*YOUR TASK*
Going down the listing below, print exactly each line from the one with "Screen dimensions: 576x885" up to and including the one with "Where should I", and skip the rest.

** LISTED ENTRIES follows **

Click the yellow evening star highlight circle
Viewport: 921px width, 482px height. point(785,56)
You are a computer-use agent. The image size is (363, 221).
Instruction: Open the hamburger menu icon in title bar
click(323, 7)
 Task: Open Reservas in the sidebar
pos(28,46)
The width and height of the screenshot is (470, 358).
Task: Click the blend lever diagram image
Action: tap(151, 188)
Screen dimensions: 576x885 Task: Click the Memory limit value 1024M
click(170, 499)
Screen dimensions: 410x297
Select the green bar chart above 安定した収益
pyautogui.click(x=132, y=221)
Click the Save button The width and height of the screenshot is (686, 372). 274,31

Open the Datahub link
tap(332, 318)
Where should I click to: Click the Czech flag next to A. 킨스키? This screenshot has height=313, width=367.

** End of LISTED ENTRIES **
** LISTED ENTRIES follows **

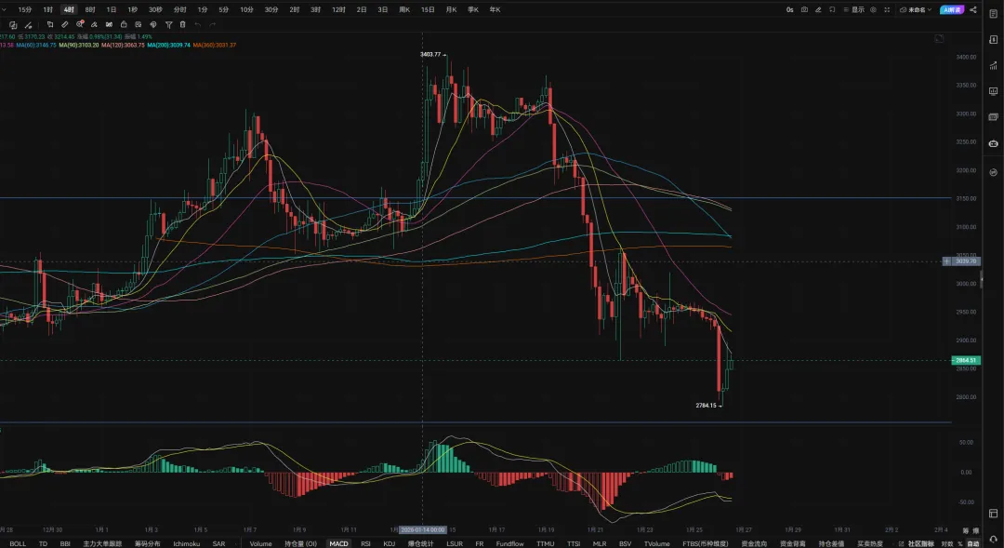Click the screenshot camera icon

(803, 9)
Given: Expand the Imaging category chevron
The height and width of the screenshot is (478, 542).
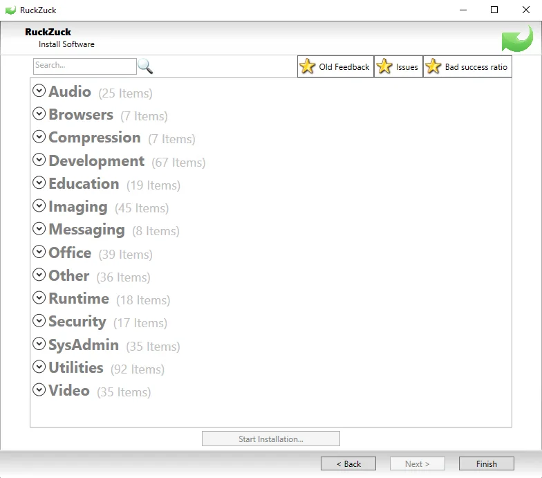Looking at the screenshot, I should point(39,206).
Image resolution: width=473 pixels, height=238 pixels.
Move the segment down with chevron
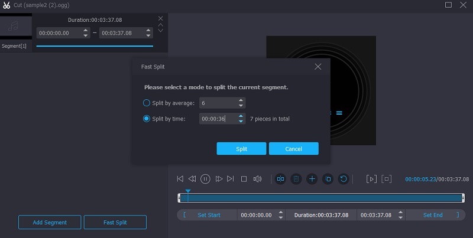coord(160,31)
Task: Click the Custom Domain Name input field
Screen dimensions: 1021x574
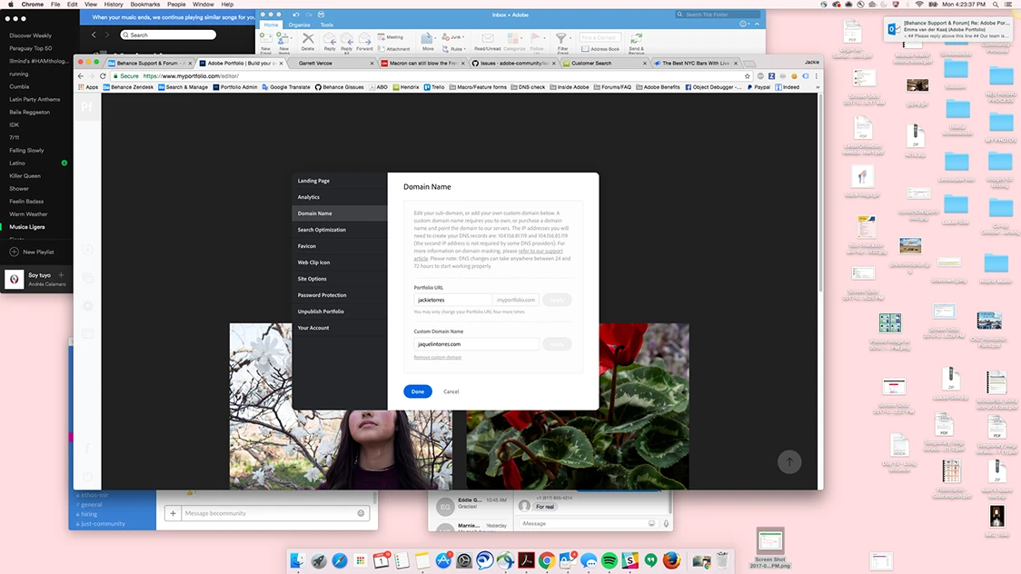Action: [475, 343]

** End of LISTED ENTRIES **

*EXPECTED OUTPUT*
Screen dimensions: 576x885 Task: Click the Memory limit value 1024M
click(170, 499)
Screen dimensions: 410x297
Select the green bar chart above 安定した収益
pyautogui.click(x=132, y=221)
Click the Save button The width and height of the screenshot is (686, 372). 274,31

Open the Datahub link
tap(332, 318)
Where should I click to: Click the Czech flag next to A. 킨스키? This screenshot has height=313, width=367.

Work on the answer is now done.